Tidy basketball

Packages

We will use the following the tidyverse package for data import, wrangling, and visualization in this programming exercise.

Let’s first load the package.

library(tidyverse)

Data

The Portland Trailblazers are a National Basketball Association (NBA) sports team. In this mini analysis, we will work with a dataset that has information on the points scored by 9 Portland Trailblazers players across the first 10 games of the 2021-2022 NBA season. If you would like to become more familiar with the game of basketball, you can read this Wikipedia article. If you would like more information on the Portland Trailblazers, you can find out more about them on Wikipedia as well.

A partial data dictionary is provided below.

variable name	description
`player`	Name of player
`game1_home`	Points scored on game 1 on home court
…	…
`game3_away`	Points scored on game 3 on away court
…	…
`game10_home`	Points scored on game 10 on home court

Read in the data by running the code below.

Use glimpse() to get an overview (or “glimpse”) of the data. How many rows and columns are in this dataset? In addition, make note of the types of variables you are working with.

Suppose you are asked to recreate the plot below.

Identify the variables you would need to use to recreate the above plot. Can this plot be recreated with the blazer dataset as it’s currently formatted?

Solution

Variables in the above plot include player, game, location, and points. This plot can not be recreated with how the blazer dataset is currently formatted.

Reshaping data

Now, think critically about how we could transform our blazer dataset to include the variables necessary to make the plot above. What would our new dataset have to look like? What R function(s) could we use to transform our data into what we need?

Solution

We have a player column in the dataset. In order to get a game, location, and points, we can use pivot_longer(), which will take this wide dataset and make it into a longer dataset. That is, we can bring the variable names of game1_home, game2_home, etc. into our dataset as values, which is needed to recreate the plot above.

To accomplish this task, we’ll use pivot_longer().

Use pivot_longer() to reshape blazer into a longer data frame with three columns (player, game, and points) and 90 rows.

Hint 2

The variable names from blazer should go to a new column called game. We quote this text because it’s not a column that yet exists in our dataset.

blazer |>
  pivot_longer(
    cols = !player,
    names_to = "game",
    ___
  )

Solution

The values from blazer should go to a new column called points. We quote this text as well because it’s not a column that yet exists in our dataset.

blazer |>
  pivot_longer(
    cols = -player,
    names_to = "game",
    values_to = "points"
  )

What are the next steps we need to take to transform our dataset further to recreate the plot above?

Solution

We still need to:

Remove the text string "game" from the game column.
Separate the numeric value of game from location (home or away) and store these pieces of information in two separate columns.

Revisit the documentation for pivot_longer().
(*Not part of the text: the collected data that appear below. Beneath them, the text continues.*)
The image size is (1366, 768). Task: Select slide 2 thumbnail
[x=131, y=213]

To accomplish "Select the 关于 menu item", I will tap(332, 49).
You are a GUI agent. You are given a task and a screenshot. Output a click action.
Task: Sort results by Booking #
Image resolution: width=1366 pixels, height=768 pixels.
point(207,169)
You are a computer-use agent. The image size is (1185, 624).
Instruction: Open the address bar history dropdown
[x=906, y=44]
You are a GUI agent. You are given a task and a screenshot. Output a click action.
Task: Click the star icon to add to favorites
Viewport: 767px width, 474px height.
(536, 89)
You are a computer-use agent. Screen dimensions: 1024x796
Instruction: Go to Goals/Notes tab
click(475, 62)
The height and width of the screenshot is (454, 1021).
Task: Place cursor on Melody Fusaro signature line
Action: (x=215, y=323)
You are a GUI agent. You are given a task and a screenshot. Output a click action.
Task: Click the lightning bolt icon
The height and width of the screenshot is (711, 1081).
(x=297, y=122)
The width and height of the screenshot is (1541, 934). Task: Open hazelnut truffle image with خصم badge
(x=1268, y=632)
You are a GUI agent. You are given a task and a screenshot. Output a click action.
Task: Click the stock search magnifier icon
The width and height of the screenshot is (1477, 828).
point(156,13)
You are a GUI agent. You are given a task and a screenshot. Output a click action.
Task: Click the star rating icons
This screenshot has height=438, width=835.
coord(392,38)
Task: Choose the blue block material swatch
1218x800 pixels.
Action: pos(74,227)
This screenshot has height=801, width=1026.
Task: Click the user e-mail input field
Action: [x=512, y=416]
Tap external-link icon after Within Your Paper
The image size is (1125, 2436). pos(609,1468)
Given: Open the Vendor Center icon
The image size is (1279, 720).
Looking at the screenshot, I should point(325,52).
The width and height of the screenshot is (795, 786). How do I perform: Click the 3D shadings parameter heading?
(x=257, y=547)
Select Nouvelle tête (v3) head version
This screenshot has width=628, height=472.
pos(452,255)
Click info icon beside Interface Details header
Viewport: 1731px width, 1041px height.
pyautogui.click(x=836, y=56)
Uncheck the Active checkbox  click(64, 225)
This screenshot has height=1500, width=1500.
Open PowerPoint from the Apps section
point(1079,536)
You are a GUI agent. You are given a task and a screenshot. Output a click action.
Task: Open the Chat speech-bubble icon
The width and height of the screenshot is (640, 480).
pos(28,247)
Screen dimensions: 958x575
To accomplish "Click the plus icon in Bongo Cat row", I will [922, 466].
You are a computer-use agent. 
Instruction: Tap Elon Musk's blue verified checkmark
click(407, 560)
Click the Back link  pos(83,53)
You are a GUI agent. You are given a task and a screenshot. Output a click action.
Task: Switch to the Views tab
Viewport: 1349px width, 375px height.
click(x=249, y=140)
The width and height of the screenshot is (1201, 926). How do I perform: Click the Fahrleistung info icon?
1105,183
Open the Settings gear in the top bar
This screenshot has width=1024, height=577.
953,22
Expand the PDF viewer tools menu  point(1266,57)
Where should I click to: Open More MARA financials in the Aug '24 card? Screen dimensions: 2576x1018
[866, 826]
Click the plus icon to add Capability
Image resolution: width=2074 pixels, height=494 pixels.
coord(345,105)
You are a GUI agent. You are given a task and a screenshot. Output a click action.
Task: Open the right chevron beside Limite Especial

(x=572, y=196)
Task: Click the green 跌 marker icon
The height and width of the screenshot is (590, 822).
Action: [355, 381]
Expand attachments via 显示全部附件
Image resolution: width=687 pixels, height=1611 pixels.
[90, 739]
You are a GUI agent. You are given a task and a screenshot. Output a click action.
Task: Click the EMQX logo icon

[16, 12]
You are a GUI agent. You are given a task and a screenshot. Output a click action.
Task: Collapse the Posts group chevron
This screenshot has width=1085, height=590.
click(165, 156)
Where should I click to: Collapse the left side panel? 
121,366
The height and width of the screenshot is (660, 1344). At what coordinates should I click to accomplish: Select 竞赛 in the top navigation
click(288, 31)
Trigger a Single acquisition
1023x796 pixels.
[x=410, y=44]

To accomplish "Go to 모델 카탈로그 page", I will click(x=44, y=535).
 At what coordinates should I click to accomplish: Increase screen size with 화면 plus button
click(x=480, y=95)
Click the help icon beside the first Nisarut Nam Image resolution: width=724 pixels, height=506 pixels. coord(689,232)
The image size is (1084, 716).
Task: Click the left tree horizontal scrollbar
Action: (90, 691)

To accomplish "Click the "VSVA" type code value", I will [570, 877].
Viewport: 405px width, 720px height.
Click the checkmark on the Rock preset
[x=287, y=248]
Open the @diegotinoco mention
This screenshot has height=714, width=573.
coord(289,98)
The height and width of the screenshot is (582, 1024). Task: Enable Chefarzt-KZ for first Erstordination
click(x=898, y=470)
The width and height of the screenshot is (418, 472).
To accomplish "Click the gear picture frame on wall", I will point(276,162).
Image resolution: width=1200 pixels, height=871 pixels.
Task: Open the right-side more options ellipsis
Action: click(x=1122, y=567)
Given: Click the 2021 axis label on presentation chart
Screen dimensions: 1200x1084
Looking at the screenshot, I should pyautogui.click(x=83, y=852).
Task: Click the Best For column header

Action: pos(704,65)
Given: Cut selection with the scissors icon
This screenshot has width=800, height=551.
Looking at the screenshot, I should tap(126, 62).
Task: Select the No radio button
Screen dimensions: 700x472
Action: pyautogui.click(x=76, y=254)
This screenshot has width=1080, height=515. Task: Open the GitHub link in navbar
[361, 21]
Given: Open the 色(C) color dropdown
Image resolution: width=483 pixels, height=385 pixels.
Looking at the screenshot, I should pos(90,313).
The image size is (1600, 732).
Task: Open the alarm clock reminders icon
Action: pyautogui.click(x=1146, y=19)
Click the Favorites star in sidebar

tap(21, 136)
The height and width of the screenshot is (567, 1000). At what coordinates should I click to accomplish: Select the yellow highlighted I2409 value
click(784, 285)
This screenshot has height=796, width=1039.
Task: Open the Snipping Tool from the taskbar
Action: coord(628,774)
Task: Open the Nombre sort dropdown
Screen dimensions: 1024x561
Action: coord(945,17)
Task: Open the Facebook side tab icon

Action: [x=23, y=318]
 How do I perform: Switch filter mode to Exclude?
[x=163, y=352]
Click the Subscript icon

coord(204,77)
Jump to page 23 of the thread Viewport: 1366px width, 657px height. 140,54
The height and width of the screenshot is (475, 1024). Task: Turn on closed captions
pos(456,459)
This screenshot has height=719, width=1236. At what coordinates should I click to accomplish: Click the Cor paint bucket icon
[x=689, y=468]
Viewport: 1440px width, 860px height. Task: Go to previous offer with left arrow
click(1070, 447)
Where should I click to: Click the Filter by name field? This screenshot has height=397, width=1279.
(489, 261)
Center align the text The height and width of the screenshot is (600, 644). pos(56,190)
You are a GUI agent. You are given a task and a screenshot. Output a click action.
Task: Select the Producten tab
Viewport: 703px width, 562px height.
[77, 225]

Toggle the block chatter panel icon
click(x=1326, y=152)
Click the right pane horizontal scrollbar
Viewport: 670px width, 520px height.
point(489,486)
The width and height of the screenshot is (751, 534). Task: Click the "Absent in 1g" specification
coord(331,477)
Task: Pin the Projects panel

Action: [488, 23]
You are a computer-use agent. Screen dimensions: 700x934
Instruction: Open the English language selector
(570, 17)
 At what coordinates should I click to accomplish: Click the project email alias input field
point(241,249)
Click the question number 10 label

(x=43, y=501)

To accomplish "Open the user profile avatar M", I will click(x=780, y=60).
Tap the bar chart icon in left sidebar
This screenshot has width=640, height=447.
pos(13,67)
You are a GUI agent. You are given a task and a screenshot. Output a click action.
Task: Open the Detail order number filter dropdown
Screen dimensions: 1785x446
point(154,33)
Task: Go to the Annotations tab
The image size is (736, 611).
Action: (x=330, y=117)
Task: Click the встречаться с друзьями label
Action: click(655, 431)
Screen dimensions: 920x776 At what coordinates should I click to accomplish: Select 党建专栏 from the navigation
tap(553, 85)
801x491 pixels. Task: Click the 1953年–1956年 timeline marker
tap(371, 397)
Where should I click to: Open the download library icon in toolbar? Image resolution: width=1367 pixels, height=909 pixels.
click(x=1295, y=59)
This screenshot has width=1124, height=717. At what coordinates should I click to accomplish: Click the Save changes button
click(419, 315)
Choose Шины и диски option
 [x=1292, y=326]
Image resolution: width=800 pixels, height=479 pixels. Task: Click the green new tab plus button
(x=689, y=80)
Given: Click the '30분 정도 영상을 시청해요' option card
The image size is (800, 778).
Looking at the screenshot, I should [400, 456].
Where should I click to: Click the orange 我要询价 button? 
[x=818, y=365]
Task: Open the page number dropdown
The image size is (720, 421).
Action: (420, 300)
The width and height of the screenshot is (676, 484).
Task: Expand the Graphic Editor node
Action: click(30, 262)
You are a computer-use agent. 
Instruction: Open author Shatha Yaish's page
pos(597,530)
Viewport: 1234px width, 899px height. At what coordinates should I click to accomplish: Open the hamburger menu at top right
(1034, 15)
Add the argument names_prefix to your existing code above to remove the text “game” from the game column.

Solution

Set names_prefix to "game" to remove this text from the variable names when pivoting the data frame.

blazer |>
  pivot_longer(
    cols = -player,
    names_to = "game",
    values_to = "points",
    names_prefix = "game"
  )

Next, we need to separate the values away from the location in the game column. A handy function for accomplishing this task is separate_wider_delim().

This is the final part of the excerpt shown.